_GIVEN TASK_
Print every line of the material below verbatim, leaving out the pictures.

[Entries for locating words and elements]
## begin
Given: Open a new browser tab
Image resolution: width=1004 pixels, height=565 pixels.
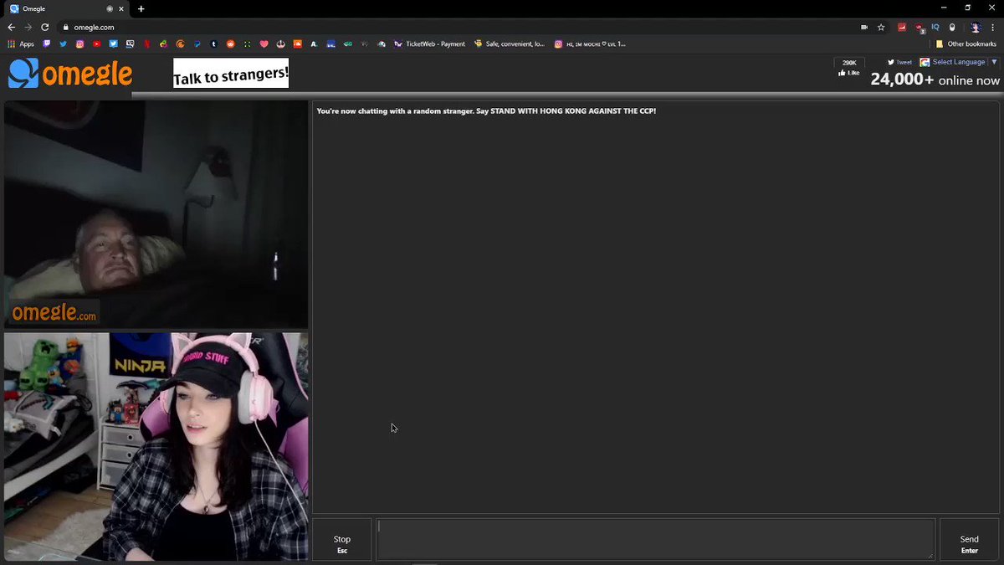Looking at the screenshot, I should [x=141, y=8].
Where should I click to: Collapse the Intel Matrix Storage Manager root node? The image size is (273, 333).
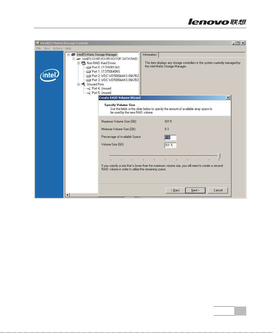click(69, 55)
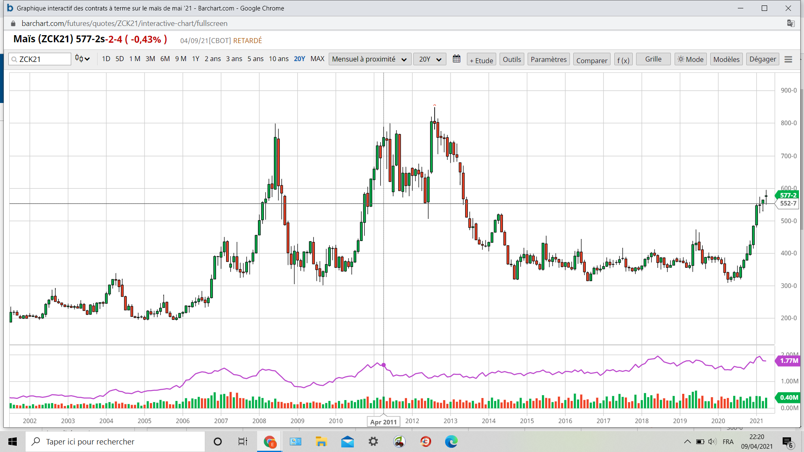The image size is (804, 452).
Task: Open Microsoft Edge from the taskbar
Action: [x=451, y=442]
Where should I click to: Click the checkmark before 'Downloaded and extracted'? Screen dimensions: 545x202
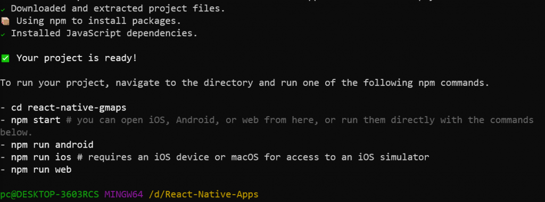coord(3,10)
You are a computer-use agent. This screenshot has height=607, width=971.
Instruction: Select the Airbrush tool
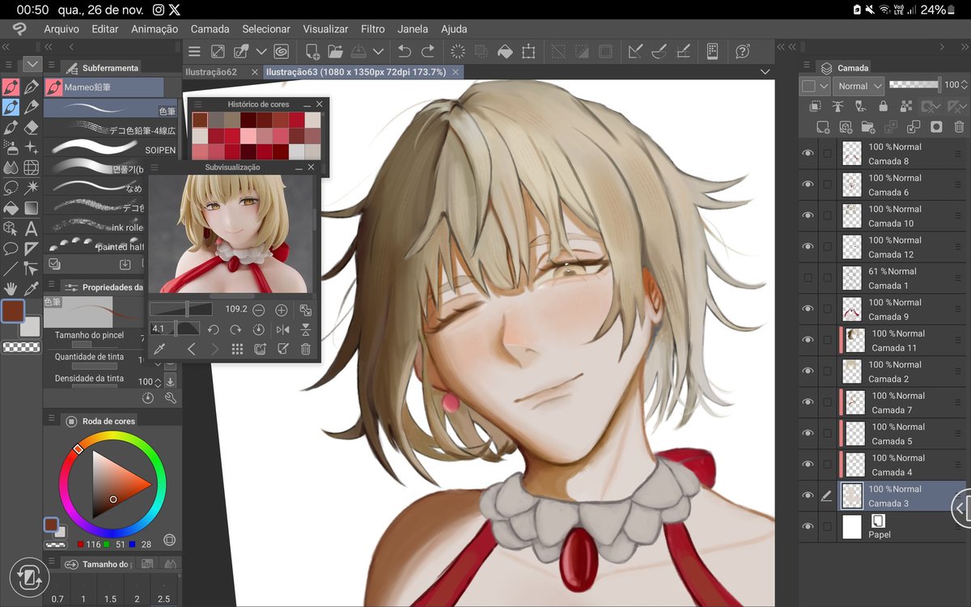tap(12, 147)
## end
_RESULT OF THE EXERCISE_
Given: Open a new browser tab
Image resolution: width=1004 pixels, height=565 pixels.
Looking at the screenshot, I should [x=141, y=8].
Where should I click to: Collapse the Intel Matrix Storage Manager root node? The image size is (273, 333).
click(69, 55)
The image size is (804, 452).
Task: Open Microsoft Edge from the taskbar
Action: [x=451, y=442]
Where should I click to: Click the checkmark before 'Downloaded and extracted'? Screen dimensions: 545x202
coord(3,10)
You are a computer-use agent. This screenshot has height=607, width=971.
Instruction: Select the Airbrush tool
tap(12, 147)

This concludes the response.